Data extracted from a collection
•••
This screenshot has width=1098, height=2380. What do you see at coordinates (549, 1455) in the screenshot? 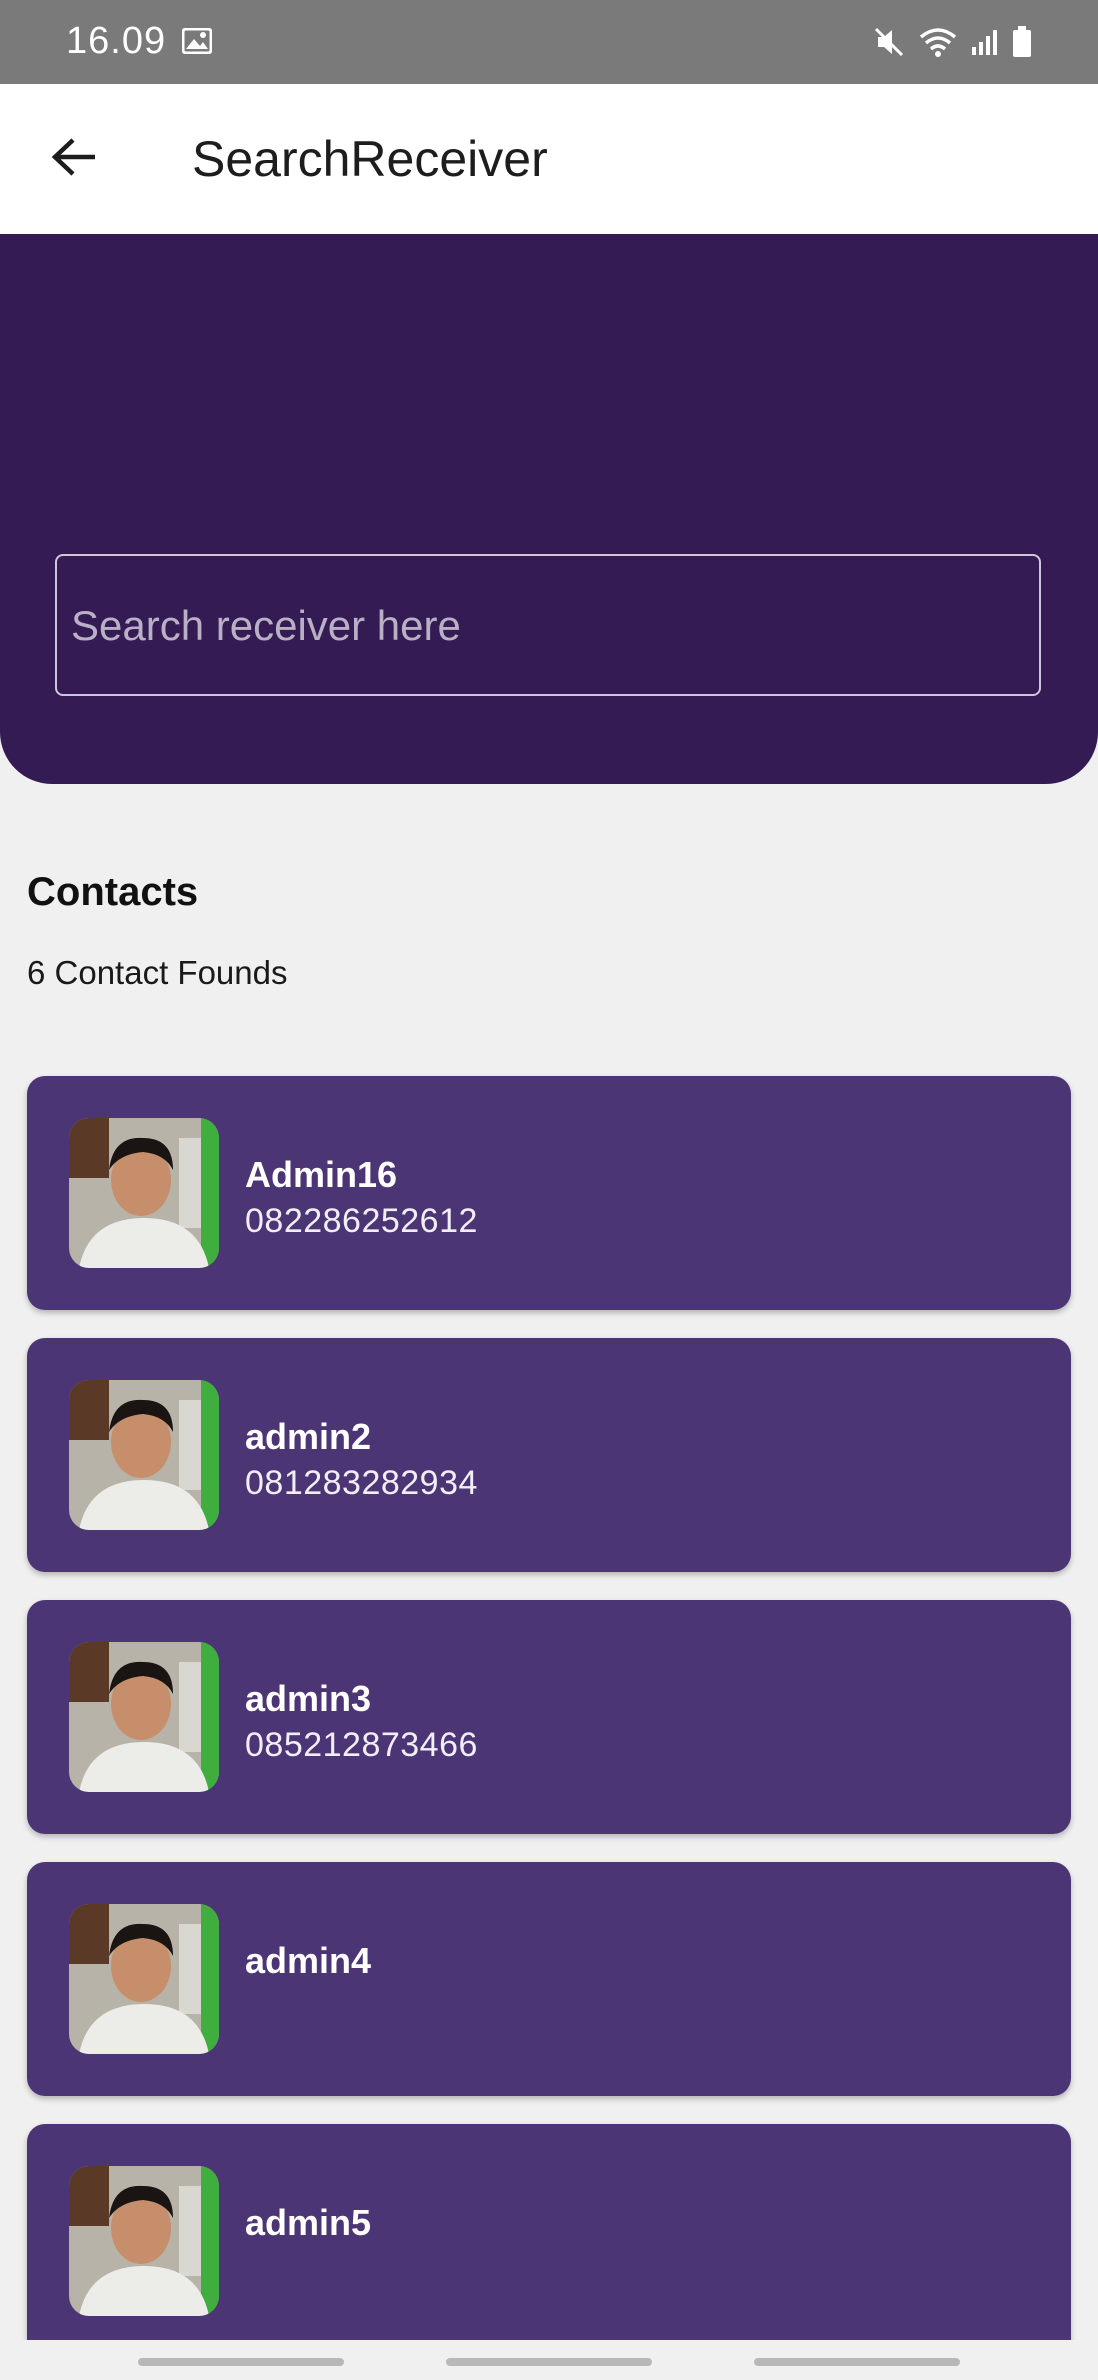
I see `contact-card: admin2 081283282934` at bounding box center [549, 1455].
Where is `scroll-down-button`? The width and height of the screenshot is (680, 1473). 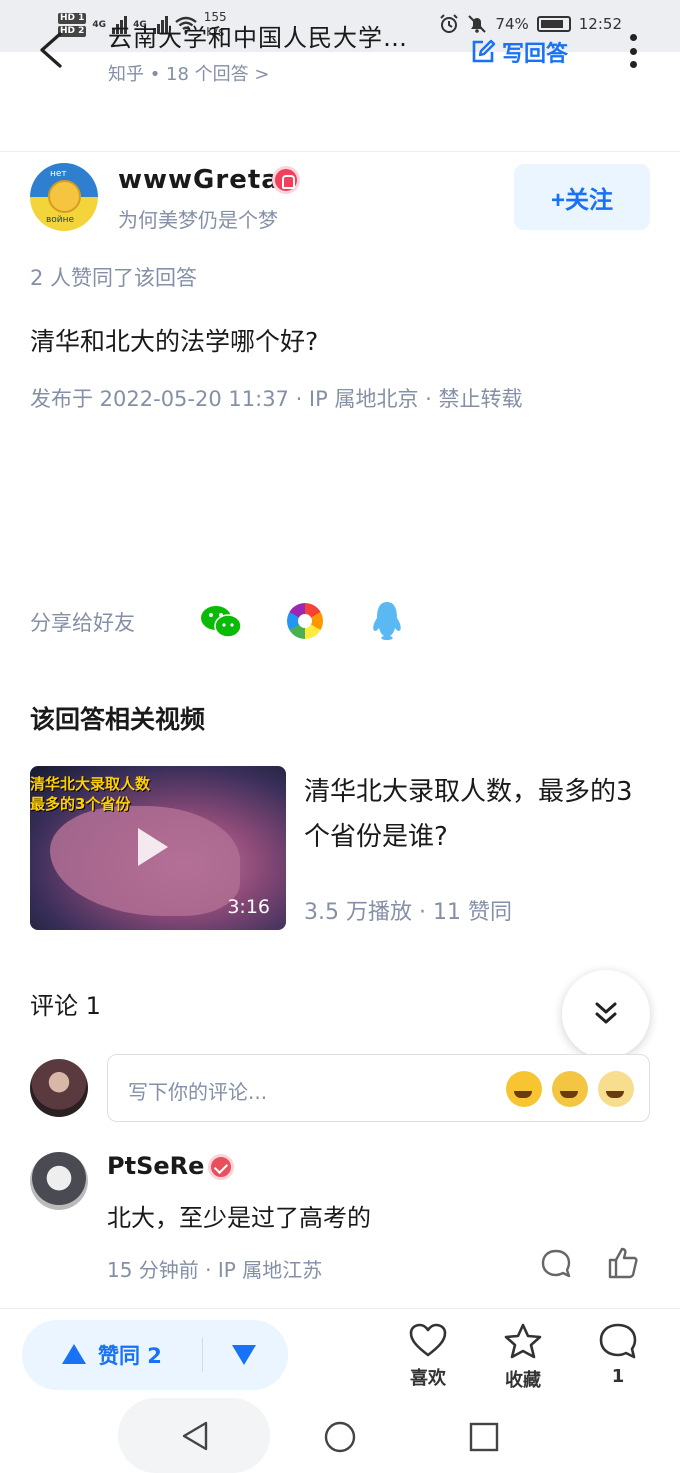
scroll-down-button is located at coordinates (606, 1014).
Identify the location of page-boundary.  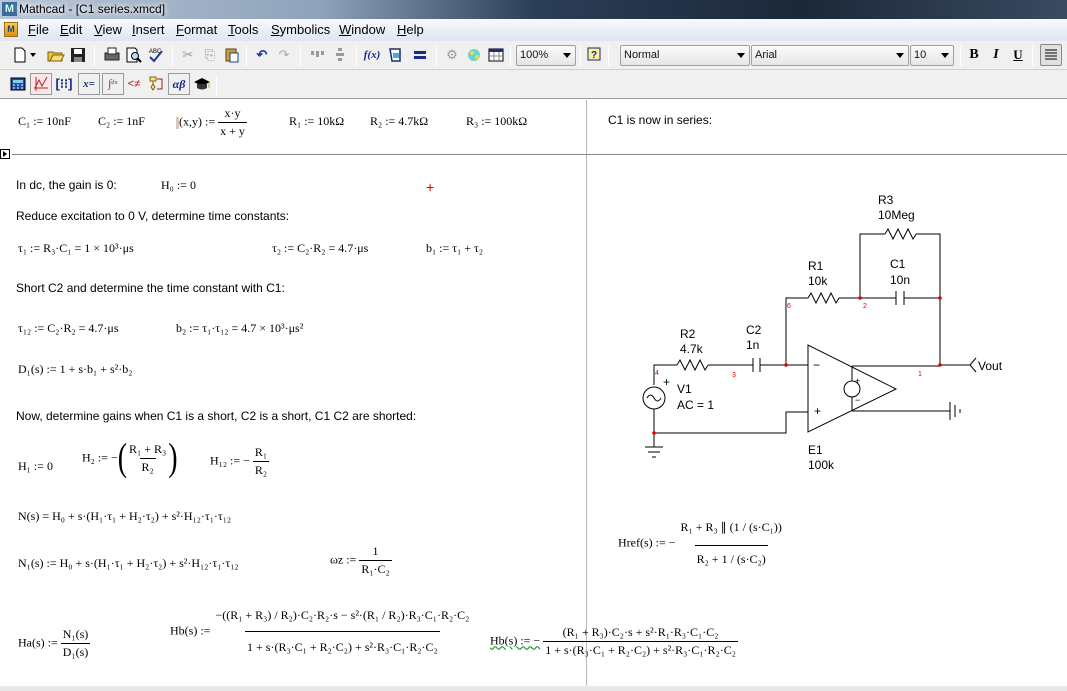
(586, 396).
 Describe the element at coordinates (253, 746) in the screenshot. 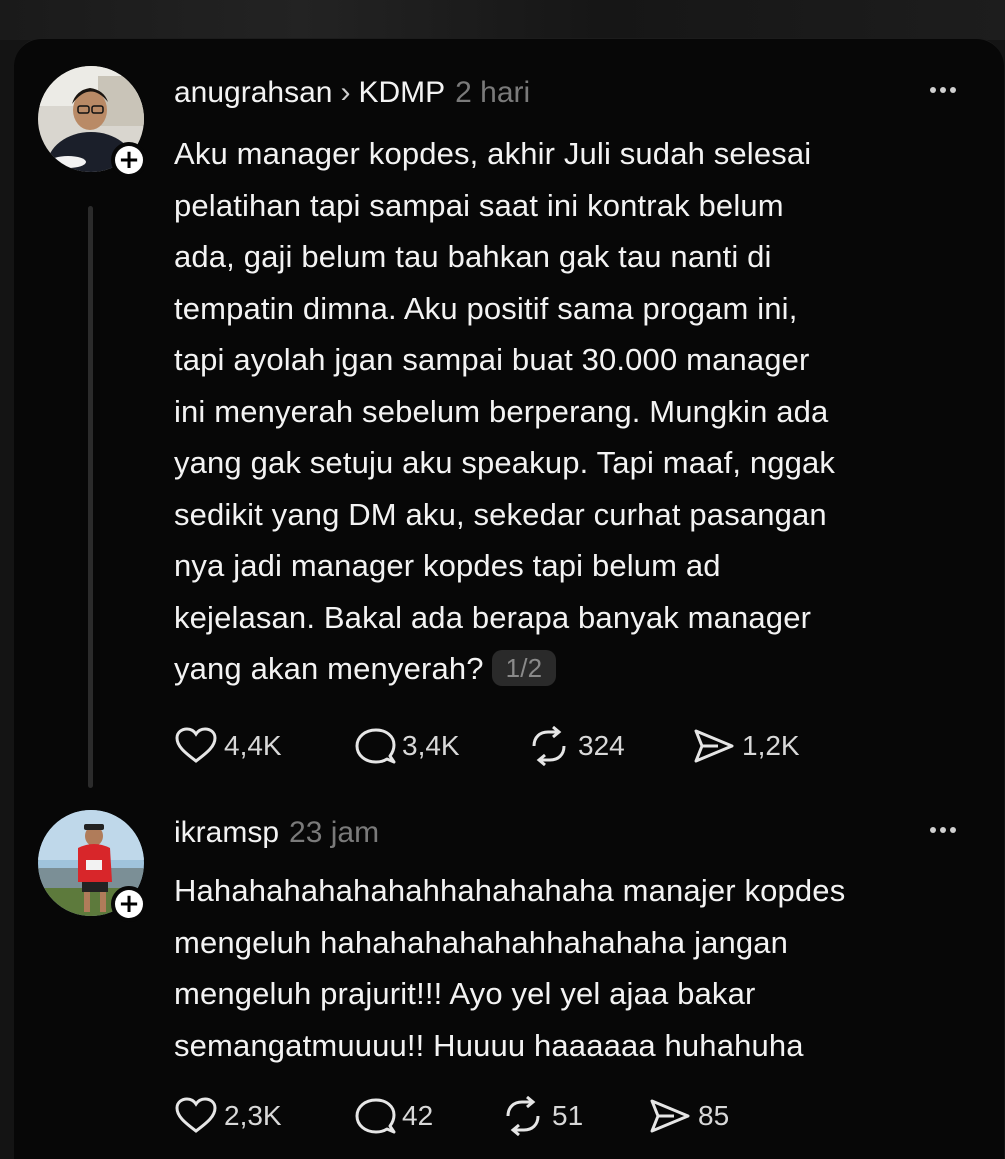

I see `like-count: 4,4K` at that location.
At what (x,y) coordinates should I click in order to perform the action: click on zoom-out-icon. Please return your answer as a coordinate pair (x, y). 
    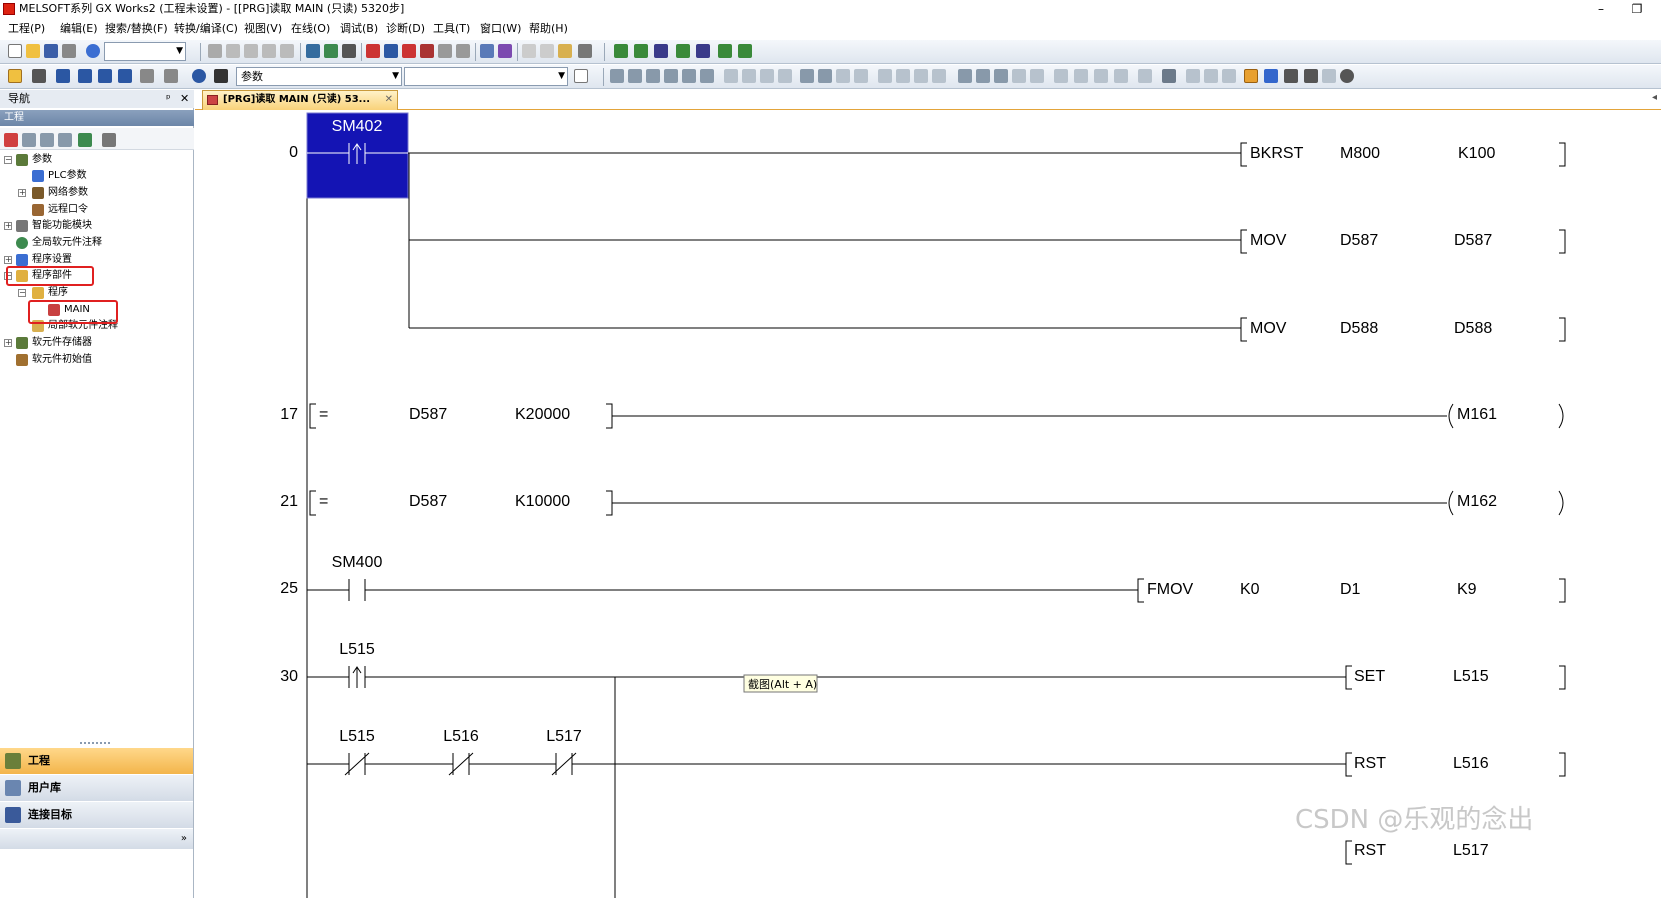
    Looking at the image, I should click on (1329, 76).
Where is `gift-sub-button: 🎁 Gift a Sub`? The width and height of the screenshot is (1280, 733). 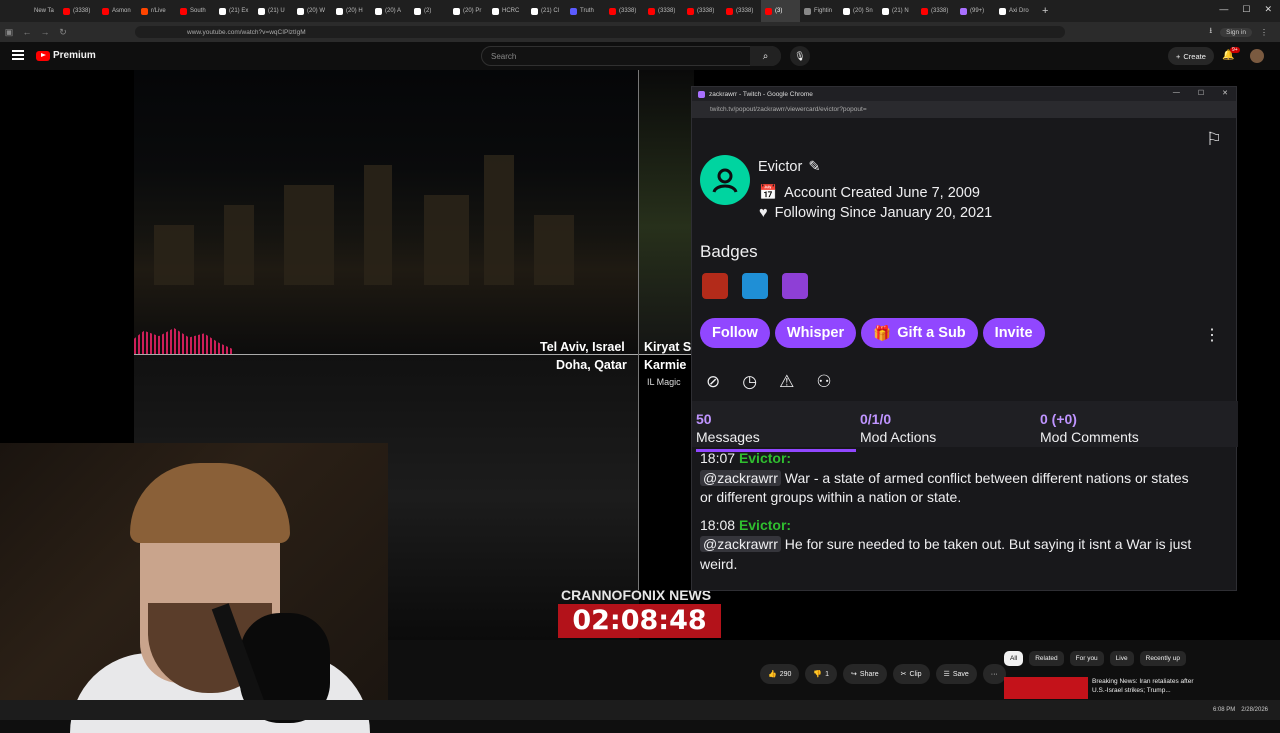 gift-sub-button: 🎁 Gift a Sub is located at coordinates (920, 333).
•••
EXERCISE. Please write out the part of the entries that opens with the line containing "Identify the location of page-boundary." and closes with the line containing "Looking at the", substituting "screen capture" for "screenshot" and keeping everything else unchanged. Omit the pictures.

RESPONSE.
Identify the location of page-boundary.  
(586, 396).
 Describe the element at coordinates (253, 746) in the screen capture. 

I see `like-count: 4,4K` at that location.
At what (x,y) coordinates should I click in order to perform the action: click on zoom-out-icon. Please return your answer as a coordinate pair (x, y). 
    Looking at the image, I should click on (1329, 76).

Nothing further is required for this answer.